WHAT THIS TASK INVOLVES
How many lines in the records below contain the string "chat"? Answer with the number alone.

[Saved entries]
◆ ◆ ◆ ◆

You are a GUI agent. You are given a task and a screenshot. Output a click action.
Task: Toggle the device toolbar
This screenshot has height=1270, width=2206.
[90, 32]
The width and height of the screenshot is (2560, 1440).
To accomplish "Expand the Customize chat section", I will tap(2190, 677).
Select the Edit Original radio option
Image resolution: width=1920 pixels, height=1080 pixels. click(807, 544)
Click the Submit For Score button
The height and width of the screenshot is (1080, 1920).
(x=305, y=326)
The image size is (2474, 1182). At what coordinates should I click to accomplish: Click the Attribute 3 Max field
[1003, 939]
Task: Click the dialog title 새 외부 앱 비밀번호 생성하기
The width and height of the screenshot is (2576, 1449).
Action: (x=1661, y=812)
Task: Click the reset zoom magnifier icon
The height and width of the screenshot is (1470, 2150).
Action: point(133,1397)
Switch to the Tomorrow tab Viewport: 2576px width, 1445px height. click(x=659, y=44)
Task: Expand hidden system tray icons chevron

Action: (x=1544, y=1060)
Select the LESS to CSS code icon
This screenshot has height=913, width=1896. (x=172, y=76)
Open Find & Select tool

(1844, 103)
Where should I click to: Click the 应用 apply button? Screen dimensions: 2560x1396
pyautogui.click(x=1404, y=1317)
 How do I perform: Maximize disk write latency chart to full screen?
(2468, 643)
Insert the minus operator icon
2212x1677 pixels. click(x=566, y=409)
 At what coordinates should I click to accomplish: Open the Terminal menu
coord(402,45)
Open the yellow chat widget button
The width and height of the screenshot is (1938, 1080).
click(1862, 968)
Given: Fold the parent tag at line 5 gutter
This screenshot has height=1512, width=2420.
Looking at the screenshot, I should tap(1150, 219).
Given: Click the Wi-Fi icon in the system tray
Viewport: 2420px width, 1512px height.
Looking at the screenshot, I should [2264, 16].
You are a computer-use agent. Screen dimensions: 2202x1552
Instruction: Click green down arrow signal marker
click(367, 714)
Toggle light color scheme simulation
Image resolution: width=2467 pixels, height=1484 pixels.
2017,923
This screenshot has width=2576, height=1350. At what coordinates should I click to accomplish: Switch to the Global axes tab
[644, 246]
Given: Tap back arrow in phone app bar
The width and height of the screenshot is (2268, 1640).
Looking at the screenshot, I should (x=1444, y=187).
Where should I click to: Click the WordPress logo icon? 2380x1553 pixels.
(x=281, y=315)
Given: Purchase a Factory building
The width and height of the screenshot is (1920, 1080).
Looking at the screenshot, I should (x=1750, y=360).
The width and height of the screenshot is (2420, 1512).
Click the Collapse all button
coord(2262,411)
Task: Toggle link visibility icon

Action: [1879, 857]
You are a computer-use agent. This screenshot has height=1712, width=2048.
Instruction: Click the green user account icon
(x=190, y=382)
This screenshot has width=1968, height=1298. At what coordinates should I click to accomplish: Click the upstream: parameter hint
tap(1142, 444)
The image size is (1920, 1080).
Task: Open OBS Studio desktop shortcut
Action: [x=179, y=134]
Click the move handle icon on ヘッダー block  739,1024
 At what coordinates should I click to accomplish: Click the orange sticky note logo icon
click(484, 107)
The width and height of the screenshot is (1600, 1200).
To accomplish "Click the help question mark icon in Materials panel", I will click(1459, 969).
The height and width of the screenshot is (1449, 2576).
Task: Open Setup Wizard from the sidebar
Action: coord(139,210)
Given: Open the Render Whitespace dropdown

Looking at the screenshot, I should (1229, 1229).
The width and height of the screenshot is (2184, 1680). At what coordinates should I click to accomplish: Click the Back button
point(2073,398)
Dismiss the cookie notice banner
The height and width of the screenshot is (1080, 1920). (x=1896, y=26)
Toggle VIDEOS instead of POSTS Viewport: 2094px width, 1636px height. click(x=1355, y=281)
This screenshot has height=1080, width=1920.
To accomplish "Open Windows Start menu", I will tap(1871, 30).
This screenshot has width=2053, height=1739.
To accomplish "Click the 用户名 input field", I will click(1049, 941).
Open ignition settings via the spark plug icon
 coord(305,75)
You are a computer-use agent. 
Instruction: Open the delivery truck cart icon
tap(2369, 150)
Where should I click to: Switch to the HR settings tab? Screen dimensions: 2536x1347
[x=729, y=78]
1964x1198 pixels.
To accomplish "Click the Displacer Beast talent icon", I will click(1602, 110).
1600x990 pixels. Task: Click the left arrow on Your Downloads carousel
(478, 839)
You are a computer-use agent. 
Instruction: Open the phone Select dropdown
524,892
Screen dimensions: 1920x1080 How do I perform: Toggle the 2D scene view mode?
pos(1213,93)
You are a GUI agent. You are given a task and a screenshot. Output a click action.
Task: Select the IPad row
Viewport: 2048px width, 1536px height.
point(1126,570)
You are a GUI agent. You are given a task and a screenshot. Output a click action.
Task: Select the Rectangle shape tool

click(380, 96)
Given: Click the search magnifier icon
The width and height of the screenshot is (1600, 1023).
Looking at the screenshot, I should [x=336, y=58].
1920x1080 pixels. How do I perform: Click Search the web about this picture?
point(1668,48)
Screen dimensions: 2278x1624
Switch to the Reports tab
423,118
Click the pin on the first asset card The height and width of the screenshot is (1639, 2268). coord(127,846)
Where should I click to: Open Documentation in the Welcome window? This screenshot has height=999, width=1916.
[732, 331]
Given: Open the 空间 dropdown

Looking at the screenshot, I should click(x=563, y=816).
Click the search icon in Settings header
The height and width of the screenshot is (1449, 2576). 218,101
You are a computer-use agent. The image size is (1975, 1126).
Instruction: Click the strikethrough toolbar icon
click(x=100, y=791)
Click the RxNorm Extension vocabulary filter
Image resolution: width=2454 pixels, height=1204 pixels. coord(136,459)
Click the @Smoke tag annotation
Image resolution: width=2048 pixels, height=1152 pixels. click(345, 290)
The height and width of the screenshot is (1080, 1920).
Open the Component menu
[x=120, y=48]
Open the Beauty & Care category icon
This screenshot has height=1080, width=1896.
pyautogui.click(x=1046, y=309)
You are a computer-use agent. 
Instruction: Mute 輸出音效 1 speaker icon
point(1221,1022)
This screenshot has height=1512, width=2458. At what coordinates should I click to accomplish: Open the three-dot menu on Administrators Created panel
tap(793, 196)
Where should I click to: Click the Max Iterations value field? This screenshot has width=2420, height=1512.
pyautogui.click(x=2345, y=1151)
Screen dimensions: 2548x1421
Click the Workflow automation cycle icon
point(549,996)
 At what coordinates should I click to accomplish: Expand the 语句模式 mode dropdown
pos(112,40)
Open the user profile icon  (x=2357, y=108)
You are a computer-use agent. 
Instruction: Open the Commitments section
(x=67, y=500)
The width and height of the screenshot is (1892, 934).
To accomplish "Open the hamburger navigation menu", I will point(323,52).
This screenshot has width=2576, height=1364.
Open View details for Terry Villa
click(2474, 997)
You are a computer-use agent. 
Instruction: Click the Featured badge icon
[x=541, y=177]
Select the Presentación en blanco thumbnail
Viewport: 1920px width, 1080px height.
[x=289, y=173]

◆ ◆ ◆ ◆

EXERCISE SOLUTION
2